But as I sit here in Lotus-Eater-Land, with my feet in the warm sand of Saline Beach and my eyes squinting behind extra-dark polarized shades, I trip out looking at the green hills surrounding the beach.  If I focus, I can spy an occasional family of goats picking its way across the face of the hill. I can indulge in the sculptured beauty of the crescent white sand beach and listen to the hiss of the wavelets breaking at the water’s edge, interrupted by the bleating of a kid who has temporarily lost his mom as she leads the family across the hill. The soft sounds are of a piece with the pleasing color patterns: sand, water, sky, and the exotic filmy pareos worn by the stunningly bare beachgoers. All these sensory inputs complement one another and induce a dreamy semi consciousness.

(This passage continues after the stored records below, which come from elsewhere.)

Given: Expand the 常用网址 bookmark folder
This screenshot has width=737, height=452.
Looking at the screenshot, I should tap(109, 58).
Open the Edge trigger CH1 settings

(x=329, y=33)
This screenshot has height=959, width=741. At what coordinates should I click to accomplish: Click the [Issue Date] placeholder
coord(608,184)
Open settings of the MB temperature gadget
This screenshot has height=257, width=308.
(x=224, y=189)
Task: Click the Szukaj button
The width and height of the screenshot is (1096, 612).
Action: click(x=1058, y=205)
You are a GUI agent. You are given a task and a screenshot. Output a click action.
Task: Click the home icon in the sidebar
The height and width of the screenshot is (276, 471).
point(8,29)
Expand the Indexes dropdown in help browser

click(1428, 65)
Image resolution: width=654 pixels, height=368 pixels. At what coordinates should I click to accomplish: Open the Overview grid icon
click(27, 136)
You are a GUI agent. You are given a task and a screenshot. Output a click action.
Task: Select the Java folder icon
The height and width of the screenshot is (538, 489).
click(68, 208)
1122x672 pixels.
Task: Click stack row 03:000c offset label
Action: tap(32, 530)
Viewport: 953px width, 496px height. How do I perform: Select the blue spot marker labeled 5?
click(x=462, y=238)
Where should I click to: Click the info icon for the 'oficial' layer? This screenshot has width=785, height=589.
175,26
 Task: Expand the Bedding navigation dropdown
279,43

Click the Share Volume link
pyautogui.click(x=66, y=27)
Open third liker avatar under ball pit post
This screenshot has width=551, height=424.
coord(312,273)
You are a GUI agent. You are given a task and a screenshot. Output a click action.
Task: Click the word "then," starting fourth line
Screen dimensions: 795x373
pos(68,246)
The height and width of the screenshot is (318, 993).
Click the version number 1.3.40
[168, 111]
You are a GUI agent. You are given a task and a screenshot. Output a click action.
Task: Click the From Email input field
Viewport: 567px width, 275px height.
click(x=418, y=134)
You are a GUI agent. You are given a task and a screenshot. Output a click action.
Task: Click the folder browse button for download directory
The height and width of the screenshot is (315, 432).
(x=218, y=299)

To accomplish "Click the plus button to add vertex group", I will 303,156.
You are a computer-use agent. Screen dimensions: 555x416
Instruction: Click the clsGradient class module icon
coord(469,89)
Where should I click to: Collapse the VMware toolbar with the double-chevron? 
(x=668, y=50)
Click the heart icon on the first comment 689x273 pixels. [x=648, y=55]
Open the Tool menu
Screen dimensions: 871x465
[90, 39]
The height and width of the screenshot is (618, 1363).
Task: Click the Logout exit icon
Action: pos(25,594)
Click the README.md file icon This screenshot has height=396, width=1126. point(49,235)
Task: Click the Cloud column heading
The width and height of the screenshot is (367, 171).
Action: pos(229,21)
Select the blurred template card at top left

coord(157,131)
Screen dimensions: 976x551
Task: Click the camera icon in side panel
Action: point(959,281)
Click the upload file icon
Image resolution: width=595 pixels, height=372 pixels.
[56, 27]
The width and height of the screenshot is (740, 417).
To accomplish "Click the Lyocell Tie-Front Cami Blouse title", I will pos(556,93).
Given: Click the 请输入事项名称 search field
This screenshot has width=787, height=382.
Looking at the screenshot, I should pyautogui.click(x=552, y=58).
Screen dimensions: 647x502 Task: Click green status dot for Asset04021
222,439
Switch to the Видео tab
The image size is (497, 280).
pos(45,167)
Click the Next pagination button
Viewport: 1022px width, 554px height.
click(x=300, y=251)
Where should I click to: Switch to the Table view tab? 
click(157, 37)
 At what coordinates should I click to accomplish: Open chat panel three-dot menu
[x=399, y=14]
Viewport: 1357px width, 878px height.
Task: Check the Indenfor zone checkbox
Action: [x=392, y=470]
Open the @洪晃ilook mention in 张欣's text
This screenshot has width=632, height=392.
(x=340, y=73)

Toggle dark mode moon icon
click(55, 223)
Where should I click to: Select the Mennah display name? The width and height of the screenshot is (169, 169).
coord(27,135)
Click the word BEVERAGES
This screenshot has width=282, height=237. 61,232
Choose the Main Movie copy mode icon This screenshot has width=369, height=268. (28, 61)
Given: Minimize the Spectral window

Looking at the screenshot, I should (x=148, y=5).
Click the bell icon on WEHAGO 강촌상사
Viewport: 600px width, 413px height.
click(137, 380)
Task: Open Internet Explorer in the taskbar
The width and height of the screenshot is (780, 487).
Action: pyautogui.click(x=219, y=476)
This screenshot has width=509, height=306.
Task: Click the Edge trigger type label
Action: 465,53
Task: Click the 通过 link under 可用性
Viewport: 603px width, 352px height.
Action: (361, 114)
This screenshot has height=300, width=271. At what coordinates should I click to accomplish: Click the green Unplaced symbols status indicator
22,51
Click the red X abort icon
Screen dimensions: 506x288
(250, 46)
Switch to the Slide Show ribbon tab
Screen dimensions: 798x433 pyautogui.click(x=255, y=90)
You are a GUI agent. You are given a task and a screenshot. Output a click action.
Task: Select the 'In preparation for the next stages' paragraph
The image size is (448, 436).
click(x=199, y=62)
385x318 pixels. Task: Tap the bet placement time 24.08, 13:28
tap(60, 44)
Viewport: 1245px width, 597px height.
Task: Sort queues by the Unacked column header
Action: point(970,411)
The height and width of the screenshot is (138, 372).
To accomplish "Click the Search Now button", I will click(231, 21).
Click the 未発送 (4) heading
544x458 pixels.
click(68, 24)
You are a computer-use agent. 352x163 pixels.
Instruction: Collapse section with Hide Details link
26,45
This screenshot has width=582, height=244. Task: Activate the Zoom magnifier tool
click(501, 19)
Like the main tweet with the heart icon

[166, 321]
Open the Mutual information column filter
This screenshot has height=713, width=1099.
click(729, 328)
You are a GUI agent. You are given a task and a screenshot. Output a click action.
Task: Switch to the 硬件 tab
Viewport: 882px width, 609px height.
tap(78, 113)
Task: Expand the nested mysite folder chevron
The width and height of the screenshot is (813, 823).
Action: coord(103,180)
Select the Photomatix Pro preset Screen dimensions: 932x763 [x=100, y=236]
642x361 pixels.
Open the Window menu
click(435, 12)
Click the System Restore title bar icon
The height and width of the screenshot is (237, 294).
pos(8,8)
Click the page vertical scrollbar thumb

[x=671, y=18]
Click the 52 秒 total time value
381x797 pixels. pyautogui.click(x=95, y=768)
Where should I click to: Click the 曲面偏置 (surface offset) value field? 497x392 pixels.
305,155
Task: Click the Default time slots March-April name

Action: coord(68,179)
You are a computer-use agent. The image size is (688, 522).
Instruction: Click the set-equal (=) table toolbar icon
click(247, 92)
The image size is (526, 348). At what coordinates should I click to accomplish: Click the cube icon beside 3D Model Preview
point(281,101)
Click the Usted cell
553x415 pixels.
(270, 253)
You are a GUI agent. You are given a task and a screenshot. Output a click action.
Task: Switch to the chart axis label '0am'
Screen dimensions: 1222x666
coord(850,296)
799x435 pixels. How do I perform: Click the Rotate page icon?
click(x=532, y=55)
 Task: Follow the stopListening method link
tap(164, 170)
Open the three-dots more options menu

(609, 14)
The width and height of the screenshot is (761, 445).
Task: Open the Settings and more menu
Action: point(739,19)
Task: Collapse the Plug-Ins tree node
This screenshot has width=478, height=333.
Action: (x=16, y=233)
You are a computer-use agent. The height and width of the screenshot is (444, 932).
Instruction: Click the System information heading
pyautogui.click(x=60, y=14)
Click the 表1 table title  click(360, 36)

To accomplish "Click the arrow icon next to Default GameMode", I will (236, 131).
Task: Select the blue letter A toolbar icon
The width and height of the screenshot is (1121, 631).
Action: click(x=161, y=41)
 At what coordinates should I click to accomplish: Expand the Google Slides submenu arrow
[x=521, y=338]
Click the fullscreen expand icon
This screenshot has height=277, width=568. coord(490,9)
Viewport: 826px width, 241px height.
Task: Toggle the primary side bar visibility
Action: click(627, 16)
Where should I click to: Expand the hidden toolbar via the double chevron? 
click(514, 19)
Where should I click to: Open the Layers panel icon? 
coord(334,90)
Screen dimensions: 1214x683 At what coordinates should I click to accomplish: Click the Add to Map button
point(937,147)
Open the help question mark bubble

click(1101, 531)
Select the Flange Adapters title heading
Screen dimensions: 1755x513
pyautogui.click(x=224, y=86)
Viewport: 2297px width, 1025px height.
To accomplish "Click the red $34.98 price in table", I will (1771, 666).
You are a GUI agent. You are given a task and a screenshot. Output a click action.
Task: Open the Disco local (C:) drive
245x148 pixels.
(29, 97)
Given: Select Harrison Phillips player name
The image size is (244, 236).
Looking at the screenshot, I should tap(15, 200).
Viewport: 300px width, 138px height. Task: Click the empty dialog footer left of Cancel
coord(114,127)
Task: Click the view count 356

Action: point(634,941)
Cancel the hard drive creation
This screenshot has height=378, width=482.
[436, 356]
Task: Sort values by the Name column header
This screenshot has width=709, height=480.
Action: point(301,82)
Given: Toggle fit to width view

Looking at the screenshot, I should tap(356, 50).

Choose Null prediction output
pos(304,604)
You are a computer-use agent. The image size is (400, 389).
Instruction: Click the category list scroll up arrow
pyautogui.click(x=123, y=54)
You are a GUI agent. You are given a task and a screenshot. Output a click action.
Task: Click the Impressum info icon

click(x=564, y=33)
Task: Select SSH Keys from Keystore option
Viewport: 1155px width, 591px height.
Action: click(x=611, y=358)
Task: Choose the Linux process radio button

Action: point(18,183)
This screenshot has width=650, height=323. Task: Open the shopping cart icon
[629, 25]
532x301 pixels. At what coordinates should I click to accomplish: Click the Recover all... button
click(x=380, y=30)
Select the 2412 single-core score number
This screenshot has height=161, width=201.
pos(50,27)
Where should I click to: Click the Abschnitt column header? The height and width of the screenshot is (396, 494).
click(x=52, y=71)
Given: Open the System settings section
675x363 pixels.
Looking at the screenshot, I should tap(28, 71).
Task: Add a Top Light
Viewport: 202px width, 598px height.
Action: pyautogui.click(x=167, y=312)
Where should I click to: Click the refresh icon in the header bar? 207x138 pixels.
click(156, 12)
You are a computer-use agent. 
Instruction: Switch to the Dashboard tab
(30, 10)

So much for Saline Beach with eyes open. Close your eyes, and you see other things with equal clarity but that picture’s theme is not tranquility: it is dissonance-- A jarring black and white picture that jerks you back to an unpleasant reality.

With eyes closed, I am able to see this morning’s New York Times.

What I see is Comcast snapping its ever-larger towel at everybody else in its locker room. All of us who have either a cable box or a cable internet connection will ultimately be the victims of this economic bully. We’ll all suffer the welts and the experience the frustration born of  helplessness.  There is no place for us to hide: the Comcasts of the world have us penned in and they can snap towels, add traffic cones to direct us into stalled pathways, send in the tanks, or otherwise dominate us at will.

“How did this come to pass?" you ask?  Okay, I’ll tell you.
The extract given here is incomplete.